The line that holds "The width and height of the screenshot is (1200, 675)." marks the start. Return it and each following line through the end of the data, unchanged.
*** Opening Records ***
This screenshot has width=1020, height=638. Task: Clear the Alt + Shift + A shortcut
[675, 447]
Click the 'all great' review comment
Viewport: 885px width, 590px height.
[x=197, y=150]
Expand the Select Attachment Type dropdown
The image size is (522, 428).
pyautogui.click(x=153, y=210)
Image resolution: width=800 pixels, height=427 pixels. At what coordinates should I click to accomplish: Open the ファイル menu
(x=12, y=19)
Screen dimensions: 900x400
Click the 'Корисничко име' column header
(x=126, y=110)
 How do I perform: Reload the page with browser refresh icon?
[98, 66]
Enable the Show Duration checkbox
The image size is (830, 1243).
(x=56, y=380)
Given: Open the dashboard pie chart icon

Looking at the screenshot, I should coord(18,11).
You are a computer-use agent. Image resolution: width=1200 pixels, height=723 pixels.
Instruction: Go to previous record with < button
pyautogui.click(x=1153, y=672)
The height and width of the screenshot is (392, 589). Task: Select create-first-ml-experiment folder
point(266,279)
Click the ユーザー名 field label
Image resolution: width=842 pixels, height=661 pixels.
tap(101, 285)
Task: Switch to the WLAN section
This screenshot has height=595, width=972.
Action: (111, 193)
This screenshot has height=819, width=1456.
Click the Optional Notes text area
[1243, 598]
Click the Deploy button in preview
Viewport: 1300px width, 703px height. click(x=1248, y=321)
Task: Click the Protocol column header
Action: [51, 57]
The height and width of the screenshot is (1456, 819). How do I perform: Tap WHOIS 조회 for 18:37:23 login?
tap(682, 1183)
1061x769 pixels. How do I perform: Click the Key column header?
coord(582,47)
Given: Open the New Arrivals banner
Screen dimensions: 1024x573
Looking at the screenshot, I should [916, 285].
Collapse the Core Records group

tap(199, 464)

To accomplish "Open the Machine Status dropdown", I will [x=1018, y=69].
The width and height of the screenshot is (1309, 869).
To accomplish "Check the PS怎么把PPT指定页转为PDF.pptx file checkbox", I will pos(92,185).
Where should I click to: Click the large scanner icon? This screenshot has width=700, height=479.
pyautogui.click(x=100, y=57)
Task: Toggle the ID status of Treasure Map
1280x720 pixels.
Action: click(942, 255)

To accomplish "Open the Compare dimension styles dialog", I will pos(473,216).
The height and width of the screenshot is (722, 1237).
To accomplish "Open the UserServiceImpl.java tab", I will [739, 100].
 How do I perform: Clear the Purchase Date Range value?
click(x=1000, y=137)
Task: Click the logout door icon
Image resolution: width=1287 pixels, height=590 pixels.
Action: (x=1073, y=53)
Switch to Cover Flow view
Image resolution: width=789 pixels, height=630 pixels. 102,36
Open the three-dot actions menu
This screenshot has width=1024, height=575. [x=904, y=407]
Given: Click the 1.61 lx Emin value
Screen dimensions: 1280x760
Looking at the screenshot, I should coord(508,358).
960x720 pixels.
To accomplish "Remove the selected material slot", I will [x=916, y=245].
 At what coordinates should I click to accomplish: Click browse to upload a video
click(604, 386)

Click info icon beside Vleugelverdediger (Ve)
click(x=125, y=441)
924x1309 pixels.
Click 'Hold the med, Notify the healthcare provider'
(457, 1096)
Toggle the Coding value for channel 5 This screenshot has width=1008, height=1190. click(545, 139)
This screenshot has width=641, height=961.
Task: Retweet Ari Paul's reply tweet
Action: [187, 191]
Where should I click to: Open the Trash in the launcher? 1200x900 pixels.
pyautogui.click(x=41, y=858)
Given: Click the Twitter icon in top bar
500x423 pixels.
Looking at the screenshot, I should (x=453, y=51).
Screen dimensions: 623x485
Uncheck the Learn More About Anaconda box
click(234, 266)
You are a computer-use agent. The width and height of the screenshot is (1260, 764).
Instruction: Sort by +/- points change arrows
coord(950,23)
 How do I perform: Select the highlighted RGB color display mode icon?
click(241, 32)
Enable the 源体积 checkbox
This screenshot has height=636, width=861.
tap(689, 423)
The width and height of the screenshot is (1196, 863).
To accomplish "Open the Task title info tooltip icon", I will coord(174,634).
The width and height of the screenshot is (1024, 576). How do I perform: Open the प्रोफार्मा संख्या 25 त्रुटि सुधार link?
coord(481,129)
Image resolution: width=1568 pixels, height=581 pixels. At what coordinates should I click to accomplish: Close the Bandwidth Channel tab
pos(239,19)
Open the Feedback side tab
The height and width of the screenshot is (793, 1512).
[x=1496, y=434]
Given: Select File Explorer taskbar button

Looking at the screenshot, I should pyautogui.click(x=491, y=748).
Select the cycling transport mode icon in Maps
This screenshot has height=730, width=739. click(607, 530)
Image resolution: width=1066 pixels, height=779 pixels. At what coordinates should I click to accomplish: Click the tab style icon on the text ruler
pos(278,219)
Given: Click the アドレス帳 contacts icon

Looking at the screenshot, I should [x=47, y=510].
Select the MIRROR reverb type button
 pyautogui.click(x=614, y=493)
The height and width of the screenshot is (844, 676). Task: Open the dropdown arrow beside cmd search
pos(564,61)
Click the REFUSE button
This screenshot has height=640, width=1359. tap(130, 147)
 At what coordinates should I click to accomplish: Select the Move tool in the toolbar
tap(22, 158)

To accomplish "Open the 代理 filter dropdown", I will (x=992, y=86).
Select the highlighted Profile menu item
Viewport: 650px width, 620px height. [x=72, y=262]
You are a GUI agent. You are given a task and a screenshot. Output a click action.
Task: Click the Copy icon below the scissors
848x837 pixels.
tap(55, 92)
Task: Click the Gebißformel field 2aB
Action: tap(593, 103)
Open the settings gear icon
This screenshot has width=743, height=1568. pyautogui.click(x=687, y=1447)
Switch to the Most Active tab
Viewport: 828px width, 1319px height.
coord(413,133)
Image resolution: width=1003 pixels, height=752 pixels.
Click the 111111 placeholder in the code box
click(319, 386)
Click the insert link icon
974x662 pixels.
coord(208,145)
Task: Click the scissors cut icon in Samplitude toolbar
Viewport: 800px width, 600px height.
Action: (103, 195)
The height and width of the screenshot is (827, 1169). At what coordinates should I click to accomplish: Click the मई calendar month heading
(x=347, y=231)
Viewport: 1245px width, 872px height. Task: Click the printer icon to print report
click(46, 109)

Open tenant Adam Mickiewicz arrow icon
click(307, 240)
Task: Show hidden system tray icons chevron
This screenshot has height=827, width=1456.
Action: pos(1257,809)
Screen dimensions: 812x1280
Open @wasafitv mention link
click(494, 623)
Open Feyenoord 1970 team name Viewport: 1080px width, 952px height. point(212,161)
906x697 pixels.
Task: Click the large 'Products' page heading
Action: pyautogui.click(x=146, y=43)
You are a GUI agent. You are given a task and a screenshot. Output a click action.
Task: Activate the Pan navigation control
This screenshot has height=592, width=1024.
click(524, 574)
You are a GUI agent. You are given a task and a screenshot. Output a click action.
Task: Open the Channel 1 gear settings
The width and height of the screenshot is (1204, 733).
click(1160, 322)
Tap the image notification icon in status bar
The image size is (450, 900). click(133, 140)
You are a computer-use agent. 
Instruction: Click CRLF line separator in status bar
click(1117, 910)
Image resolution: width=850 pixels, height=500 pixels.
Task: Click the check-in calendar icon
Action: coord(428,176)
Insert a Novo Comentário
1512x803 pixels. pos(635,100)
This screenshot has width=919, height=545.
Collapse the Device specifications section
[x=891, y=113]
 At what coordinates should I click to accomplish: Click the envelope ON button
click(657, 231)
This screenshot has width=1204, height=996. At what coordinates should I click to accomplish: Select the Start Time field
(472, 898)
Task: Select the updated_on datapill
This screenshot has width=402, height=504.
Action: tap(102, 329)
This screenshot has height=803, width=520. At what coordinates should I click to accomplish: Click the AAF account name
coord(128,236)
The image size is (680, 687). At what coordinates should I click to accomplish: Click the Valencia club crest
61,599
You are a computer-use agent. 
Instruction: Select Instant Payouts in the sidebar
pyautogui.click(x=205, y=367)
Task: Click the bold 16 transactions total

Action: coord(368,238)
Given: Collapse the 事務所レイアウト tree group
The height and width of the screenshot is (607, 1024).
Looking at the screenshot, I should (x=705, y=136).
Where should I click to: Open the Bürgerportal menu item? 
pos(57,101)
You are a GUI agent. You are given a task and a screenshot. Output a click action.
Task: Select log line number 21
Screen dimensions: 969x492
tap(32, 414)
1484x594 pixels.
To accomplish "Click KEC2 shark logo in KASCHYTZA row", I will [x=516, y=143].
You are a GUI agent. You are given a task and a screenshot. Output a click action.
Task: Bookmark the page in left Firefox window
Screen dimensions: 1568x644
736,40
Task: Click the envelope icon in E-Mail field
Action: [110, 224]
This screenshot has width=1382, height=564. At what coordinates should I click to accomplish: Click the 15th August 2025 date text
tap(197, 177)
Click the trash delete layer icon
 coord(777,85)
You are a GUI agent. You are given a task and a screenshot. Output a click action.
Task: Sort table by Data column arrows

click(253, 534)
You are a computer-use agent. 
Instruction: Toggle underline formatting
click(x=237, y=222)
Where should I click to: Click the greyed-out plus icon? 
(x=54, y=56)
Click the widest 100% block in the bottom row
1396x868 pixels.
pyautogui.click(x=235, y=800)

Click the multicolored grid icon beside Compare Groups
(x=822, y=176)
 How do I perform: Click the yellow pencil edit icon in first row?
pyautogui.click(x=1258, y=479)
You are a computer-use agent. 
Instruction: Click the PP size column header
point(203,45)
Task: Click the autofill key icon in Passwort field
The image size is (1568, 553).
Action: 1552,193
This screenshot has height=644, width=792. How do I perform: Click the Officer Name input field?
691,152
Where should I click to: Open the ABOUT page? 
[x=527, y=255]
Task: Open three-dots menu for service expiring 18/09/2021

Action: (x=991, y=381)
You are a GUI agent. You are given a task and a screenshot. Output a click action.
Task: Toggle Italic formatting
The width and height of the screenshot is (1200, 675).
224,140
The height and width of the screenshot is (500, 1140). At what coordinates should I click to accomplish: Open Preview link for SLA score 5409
*** Closing Records ***
_Your solution_
The width and height of the screenshot is (1200, 675).
224,140
The height and width of the screenshot is (500, 1140). At what coordinates should I click to accomplish: Open Preview link for SLA score 5409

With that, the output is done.